(Dataset excerpt)
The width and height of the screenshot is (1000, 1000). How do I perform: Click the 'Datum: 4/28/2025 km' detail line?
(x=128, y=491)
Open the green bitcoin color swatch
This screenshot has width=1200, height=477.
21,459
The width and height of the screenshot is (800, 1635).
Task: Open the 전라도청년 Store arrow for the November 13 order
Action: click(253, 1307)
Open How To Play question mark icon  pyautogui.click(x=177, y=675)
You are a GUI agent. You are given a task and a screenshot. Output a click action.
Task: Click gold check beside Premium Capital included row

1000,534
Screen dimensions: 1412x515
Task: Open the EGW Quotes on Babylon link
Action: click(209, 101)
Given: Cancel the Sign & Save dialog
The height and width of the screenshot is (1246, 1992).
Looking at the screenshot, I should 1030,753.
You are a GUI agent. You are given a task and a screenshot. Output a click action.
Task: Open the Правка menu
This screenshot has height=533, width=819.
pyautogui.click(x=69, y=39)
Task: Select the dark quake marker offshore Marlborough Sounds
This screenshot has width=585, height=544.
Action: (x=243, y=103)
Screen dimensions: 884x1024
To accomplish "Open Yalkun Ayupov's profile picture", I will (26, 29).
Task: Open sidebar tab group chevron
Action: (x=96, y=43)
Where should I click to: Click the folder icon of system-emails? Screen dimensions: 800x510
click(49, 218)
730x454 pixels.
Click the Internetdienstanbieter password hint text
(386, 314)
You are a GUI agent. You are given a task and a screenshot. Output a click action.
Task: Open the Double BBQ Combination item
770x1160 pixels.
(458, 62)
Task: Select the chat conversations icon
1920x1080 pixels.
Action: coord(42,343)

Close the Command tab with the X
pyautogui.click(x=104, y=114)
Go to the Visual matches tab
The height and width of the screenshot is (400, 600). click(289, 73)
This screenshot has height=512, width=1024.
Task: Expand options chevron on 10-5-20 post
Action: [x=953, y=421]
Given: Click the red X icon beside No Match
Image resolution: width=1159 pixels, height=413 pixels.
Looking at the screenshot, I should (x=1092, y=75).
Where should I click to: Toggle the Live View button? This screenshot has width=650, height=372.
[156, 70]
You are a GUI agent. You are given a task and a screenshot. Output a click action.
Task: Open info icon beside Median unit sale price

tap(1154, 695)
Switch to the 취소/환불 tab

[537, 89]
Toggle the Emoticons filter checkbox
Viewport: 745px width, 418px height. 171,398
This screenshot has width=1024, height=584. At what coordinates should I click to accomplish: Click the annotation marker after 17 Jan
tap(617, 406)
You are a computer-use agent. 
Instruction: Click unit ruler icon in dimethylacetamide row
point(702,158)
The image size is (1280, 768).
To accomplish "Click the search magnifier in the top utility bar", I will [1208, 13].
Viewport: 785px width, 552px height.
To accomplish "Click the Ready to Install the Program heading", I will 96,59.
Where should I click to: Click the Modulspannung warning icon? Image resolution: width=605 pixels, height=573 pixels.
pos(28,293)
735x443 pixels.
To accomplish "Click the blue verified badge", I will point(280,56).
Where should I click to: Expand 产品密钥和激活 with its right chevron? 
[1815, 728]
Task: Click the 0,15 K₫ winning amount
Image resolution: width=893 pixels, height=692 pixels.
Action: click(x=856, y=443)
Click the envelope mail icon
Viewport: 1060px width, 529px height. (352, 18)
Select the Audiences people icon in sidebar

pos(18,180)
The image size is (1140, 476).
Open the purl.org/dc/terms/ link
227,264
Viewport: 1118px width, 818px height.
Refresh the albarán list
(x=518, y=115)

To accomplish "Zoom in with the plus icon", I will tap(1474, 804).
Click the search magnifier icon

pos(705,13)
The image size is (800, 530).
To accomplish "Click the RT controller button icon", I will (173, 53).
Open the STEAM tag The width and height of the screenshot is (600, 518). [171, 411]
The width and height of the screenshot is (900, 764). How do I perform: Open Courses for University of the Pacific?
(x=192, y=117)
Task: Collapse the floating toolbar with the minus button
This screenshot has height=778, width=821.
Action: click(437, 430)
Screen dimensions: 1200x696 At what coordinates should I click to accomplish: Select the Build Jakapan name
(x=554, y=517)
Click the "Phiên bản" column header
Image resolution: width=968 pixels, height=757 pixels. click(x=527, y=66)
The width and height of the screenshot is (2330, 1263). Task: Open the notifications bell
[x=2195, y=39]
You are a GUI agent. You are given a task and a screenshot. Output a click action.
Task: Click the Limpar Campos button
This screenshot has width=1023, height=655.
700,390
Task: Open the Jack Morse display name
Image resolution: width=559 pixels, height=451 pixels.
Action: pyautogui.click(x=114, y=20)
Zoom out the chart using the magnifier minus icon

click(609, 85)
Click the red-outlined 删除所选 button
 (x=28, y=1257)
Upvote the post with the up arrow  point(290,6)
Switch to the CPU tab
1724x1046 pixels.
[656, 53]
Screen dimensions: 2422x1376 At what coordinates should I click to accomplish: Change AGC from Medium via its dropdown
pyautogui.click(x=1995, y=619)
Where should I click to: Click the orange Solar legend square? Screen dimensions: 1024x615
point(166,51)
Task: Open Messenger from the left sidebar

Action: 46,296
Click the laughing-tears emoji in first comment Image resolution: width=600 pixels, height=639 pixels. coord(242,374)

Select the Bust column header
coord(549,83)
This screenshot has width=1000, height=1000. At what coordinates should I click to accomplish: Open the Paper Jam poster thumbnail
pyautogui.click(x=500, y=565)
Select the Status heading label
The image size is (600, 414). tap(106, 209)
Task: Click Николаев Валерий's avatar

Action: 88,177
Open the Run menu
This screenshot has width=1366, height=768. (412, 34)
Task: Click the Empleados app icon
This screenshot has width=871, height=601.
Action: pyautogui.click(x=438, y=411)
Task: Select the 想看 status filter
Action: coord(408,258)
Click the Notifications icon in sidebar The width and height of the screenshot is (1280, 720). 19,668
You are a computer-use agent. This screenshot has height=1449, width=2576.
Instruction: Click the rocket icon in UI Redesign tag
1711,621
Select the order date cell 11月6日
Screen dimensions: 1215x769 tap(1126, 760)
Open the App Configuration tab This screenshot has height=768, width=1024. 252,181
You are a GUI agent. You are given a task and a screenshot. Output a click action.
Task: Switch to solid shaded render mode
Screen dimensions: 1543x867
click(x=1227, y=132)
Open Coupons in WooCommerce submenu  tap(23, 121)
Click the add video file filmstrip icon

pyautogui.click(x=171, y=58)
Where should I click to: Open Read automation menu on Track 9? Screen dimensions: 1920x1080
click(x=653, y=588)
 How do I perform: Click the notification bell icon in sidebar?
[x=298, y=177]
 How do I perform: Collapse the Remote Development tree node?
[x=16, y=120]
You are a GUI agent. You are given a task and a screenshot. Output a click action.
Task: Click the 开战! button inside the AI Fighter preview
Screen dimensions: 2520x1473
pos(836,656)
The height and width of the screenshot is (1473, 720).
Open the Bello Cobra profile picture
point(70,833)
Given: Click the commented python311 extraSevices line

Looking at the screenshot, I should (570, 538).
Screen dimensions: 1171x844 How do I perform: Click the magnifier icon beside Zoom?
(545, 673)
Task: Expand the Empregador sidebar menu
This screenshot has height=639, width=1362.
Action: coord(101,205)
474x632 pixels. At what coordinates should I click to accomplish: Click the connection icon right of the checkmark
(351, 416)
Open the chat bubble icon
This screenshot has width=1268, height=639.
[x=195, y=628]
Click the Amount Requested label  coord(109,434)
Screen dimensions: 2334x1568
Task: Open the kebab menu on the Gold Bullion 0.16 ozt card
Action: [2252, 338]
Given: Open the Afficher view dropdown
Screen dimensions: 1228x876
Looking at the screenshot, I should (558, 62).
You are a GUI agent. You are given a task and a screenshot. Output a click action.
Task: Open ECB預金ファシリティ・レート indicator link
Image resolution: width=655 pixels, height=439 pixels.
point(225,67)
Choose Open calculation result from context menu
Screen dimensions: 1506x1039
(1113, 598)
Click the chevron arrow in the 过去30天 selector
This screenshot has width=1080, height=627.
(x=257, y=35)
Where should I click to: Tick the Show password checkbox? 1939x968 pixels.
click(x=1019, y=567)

■ **WHAT NEEDS TO BE DONE**
Update the material from the line with "Open the App" up to and including the line with "Action: coord(101,205)" by replacing "Screen dimensions" with "Screen size", and give back only those lines with everything else unchanged.

■ **REPLY**
Open the App Configuration tab This screenshot has height=768, width=1024. 252,181
You are a GUI agent. You are given a task and a screenshot. Output a click action.
Task: Switch to solid shaded render mode
Screen size: 1543x867
click(x=1227, y=132)
Open Coupons in WooCommerce submenu  tap(23, 121)
Click the add video file filmstrip icon

pyautogui.click(x=171, y=58)
Where should I click to: Open Read automation menu on Track 9? Screen size: 1920x1080
click(x=653, y=588)
 How do I perform: Click the notification bell icon in sidebar?
[x=298, y=177]
 How do I perform: Collapse the Remote Development tree node?
[x=16, y=120]
You are a GUI agent. You are given a task and a screenshot. Output a click action.
Task: Click the 开战! button inside the AI Fighter preview
Screen size: 2520x1473
pos(836,656)
The height and width of the screenshot is (1473, 720).
Open the Bello Cobra profile picture
point(70,833)
Given: Click the commented python311 extraSevices line

Looking at the screenshot, I should (570, 538).
Screen size: 1171x844 How do I perform: Click the magnifier icon beside Zoom?
(545, 673)
Task: Expand the Empregador sidebar menu
This screenshot has height=639, width=1362.
Action: coord(101,205)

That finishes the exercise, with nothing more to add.